Direction 1:
Update the passage on the film Room at the Top, starting at "The film was" and ending at "an acting Oscar.", with "shortest" replaced by "briefest".
Direction 2:
Repeat the rows word for word, starting at the first row and ending at the line that contains "[x=828, y=101]".

Reading text:

● ● ● ● ●

Room at the Top is a 1959 British film based on the 1957 novel of the same name by John Braine. It was adapted by Neil Paterson (with uncredited work by Mordecai Richler), directed by Jack Clayton (his feature-length debut), and produced by John and James Woolf. The film stars Laurence Harvey, Simone Signoret, Heather Sears, Donald Wolfit, Donald Houston, and Hermione Baddeley.

The film was widely lauded, and it was nominated for six Academy Awards, winning two: Best Actress (Signoret) and Best Adapted Screenplay (Paterson). Its other nominations at the 32nd Academy Awards were for Best Picture, Best Director (Clayton), Best Actor (Harvey), and Best Supporting Actress (Baddeley). Baddeley's performance, consisting of 2 minutes and 19 seconds of screen time, is the shortest ever to be nominated for an acting Oscar.

● ● ● ● ●

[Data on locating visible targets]
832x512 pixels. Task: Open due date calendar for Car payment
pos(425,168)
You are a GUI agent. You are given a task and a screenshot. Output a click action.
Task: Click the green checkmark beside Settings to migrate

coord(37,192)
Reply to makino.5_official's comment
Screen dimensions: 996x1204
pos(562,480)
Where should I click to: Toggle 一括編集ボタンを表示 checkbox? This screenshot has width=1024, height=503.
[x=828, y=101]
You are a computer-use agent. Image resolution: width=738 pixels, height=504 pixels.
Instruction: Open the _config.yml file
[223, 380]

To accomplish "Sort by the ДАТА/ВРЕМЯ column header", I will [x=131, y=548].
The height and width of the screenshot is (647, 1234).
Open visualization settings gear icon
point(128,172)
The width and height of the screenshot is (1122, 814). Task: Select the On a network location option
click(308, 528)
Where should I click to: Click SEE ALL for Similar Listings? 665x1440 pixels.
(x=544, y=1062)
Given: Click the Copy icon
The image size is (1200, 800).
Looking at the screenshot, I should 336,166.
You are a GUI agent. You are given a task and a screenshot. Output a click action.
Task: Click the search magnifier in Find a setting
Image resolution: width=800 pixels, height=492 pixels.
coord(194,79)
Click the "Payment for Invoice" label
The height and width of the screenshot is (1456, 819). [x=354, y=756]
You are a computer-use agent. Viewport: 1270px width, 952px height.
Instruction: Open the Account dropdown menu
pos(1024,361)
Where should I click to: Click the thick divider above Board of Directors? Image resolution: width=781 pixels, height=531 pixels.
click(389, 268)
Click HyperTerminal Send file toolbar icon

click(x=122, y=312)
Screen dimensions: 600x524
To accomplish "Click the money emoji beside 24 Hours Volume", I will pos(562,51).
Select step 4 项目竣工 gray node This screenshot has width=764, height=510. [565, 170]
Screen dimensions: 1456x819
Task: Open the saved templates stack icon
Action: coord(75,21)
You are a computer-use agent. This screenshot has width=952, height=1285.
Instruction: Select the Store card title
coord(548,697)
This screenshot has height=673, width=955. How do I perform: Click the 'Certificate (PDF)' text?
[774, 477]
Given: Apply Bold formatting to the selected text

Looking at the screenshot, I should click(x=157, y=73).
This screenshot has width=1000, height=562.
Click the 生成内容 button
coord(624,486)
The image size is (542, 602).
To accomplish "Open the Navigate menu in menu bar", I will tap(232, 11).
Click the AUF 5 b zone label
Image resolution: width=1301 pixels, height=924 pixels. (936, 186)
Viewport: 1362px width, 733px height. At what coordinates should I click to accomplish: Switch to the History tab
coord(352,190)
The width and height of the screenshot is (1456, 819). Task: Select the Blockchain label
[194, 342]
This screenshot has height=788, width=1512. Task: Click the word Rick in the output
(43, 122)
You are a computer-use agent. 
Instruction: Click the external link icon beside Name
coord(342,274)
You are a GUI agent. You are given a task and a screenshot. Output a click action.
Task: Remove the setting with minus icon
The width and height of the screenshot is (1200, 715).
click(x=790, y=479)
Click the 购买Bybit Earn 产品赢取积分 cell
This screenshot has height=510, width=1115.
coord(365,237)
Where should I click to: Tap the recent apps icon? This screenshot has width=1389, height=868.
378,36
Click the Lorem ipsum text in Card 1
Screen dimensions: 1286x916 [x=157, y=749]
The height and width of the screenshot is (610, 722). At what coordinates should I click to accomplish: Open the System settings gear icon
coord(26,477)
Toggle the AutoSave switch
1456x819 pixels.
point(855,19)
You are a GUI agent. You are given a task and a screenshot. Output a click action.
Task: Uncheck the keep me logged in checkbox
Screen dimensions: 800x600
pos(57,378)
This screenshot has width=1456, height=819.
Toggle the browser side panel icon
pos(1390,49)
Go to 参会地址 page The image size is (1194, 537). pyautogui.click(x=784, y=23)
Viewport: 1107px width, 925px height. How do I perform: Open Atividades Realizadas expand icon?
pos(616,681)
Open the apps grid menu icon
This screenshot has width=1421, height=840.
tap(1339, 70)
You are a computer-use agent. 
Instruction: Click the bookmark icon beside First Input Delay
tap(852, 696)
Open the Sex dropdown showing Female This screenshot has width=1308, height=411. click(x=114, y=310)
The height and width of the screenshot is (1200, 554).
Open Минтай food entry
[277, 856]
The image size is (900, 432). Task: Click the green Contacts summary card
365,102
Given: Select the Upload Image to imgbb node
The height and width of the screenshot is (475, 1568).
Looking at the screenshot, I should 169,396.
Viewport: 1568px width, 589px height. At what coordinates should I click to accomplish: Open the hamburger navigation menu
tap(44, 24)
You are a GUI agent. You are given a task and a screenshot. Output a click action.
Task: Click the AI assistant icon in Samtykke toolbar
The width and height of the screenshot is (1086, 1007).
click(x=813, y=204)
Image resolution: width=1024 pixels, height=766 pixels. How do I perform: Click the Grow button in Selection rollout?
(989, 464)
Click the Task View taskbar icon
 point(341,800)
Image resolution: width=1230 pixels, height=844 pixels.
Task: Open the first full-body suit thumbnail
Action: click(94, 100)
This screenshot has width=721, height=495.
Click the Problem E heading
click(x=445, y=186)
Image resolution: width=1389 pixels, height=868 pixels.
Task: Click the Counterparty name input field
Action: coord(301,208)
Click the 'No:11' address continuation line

● ● ● ● ●

Correct result 1:
The film was widely lauded, and it was nominated for six Academy Awards, winning two: Best Actress (Signoret) and Best Adapted Screenplay (Paterson). Its other nominations at the 32nd Academy Awards were for Best Picture, Best Director (Clayton), Best Actor (Harvey), and Best Supporting Actress (Baddeley). Baddeley's performance, consisting of 2 minutes and 19 seconds of screen time, is the briefest ever to be nominated for an acting Oscar.

Correct result 2:
832x512 pixels. Task: Open due date calendar for Car payment
pos(425,168)
You are a GUI agent. You are given a task and a screenshot. Output a click action.
Task: Click the green checkmark beside Settings to migrate

coord(37,192)
Reply to makino.5_official's comment
Screen dimensions: 996x1204
pos(562,480)
Where should I click to: Toggle 一括編集ボタンを表示 checkbox? This screenshot has width=1024, height=503.
[x=828, y=101]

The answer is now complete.